I need to confess something.
I love hymns.
And I'm not just talking about the classic 'high-culture' hymns like those written by Martin Luther or Isaac Watts (though I do love those). Nor am I referring to the wonderful hymns that arose from the Great Awakening and its aftermath, such as Wesley's "Where Shall My Wandering Soul Begin?" or Carl Boberg's "How Great Thou Art".
No, I'm confessing to enjoying the old fashion, "low church" hymns used in the rural churches and hill country. You know, the kind that your grandma from Kentucky requested to be sung at her funeral.
Yes, this is totally uncool. It's not exactly as if you turn on the local popular Christian radio station and hear "There's Power in the Blood". What hip 20-something or 30-something wants to listen to that when their driving to work, right?
Well, I confess that I do.
Don't misunderstand. I also love contemporary worship songs. I like me some Getty, Hillsong, and Matt Redman. I enjoy praise bands, electric guitars, and drum sets. Worship is supposed to be contemporary, because worship (by definition) involves living, breathing redeemed human beings worshipping God in the here-and-now. I don't want to worship like Martin Luther in the 1500's, or Isaac Watts in the 1700s, or Fanny Crosby in the 1800s, for the simple reason is that we don't live in the 1500s, 1700s, or 1800s. I want to worship like a Christian believer living in 2014, using our language, culture, musical instruments, and styles to the praise of God.
Its just that I also like singing the old stuff.

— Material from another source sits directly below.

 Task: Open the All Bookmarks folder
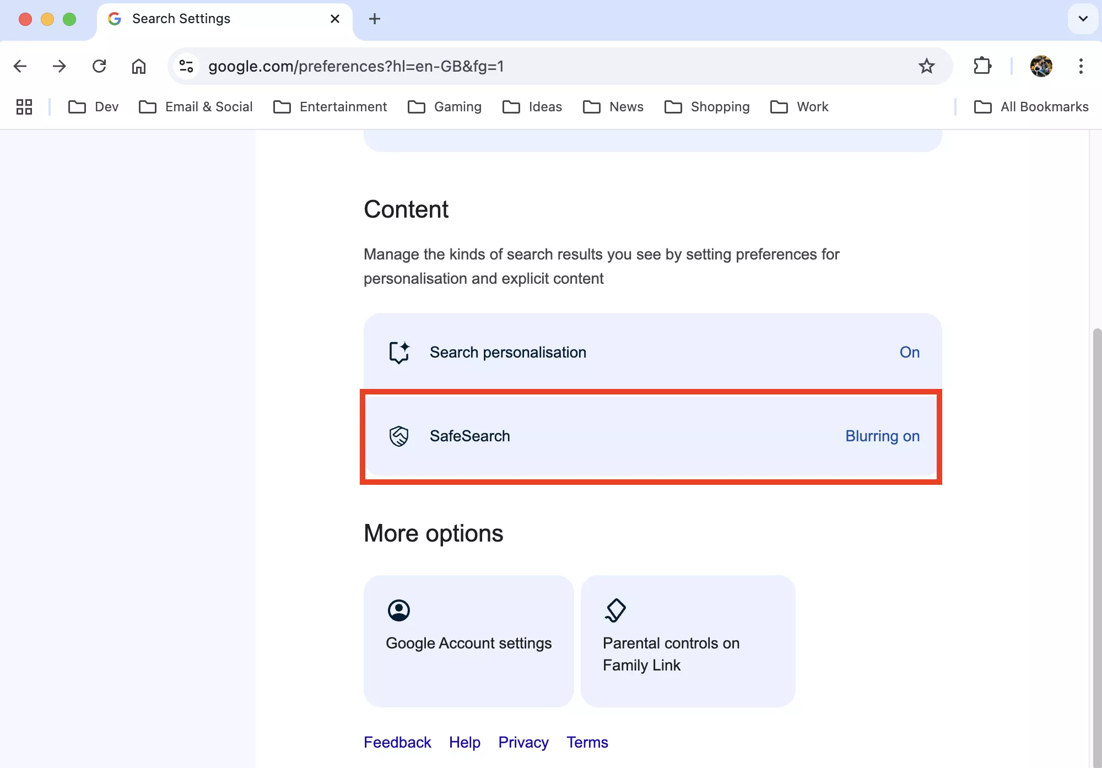pyautogui.click(x=1031, y=107)
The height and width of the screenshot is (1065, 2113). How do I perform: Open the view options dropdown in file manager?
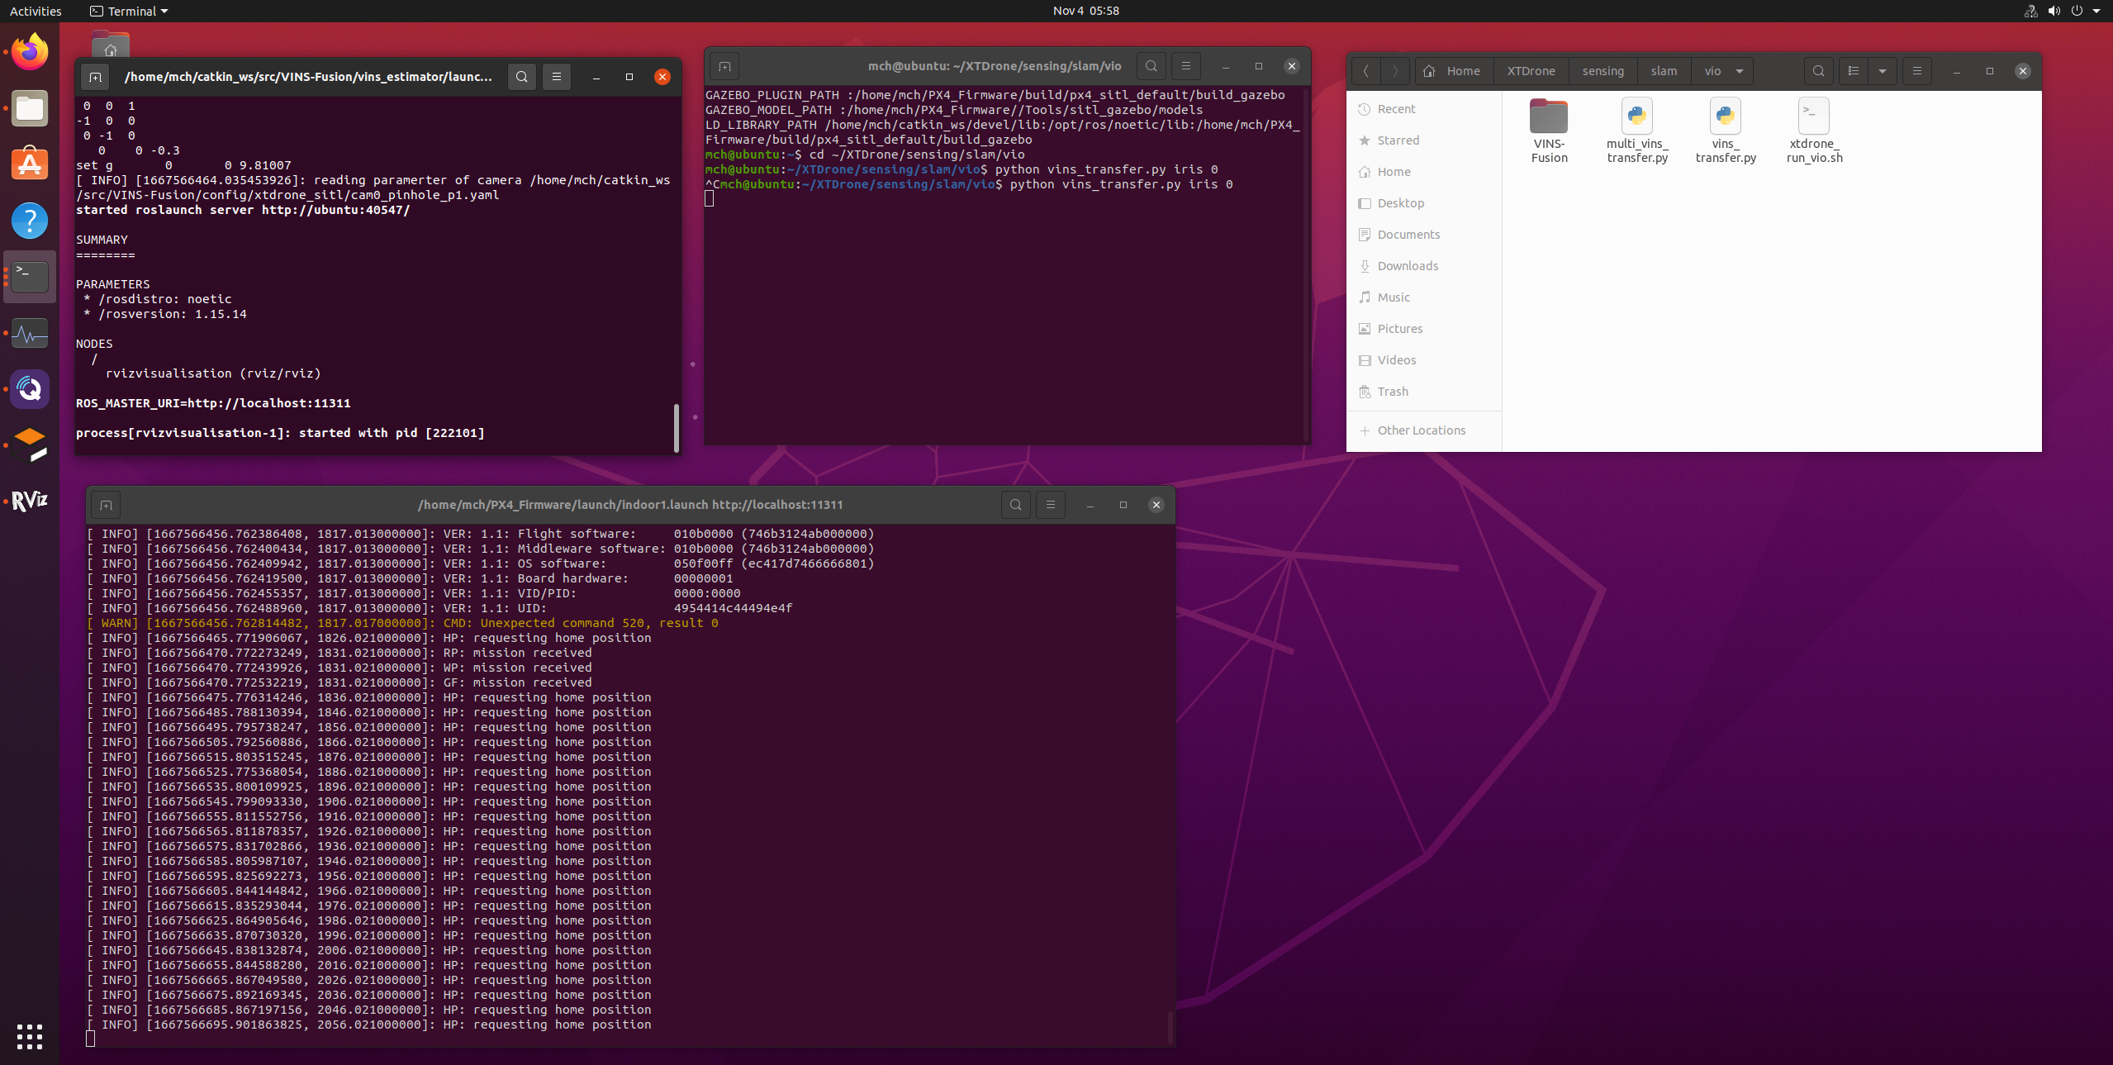(1882, 71)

I guess part of it is that I grew up with these songs. A bigger reason is that I've come to appreciate the expressions of faith and hope of the prior generations and am not so naive as to think my own generation is the only one capable of beautiful expressions of worship.
In our church's worship service last night, as I was sitting next to my 13-yr old son, the worship leader had the congregation sing Victory in Jesus. It certainly wasn't hip. On the scale of coolness it probably registers in the negative. But it didn't matter. I sang it from my heart. So did my boy.
I heard an old, old story
How a Savior came from glory,
How He gave His life on Calvary
To save a wretch like me;
I heard about his groaning,
Of his precious blood's atoning,
Then I repented of my sins
And won the victory.
The song tells a story about its writer, a man who heard the saving message of the Gospel and gave his life to Christ. But more importantly it tells the story of the Savior. That's a story that never gets old. When we sing contemporary worship songs I hear renditions of this story from modern-day writers. When we open the hymnal we hear this same story from sages in the past. Christian rap singers, Bluegrass artists, Classical vocalists, full scale orchestras, and Reggae bands can all share this same Gospel story.
Some like to fight about which musical style is most appropriate in church services. To me that's a little bit like my kids fighting over which kind of flower to buy their mother for Mother's Day. Does it really matter? Isn't the whole point the expression of love? Is Mom really going to get offended if her children offer her dandelions instead of daffodils?
You can decide whether Victory in Jesus is a lowly dandelion or an elegant daffodil. Honestly, I don't care. I was just glad that last night my boy and I were able to offer it to our Lord.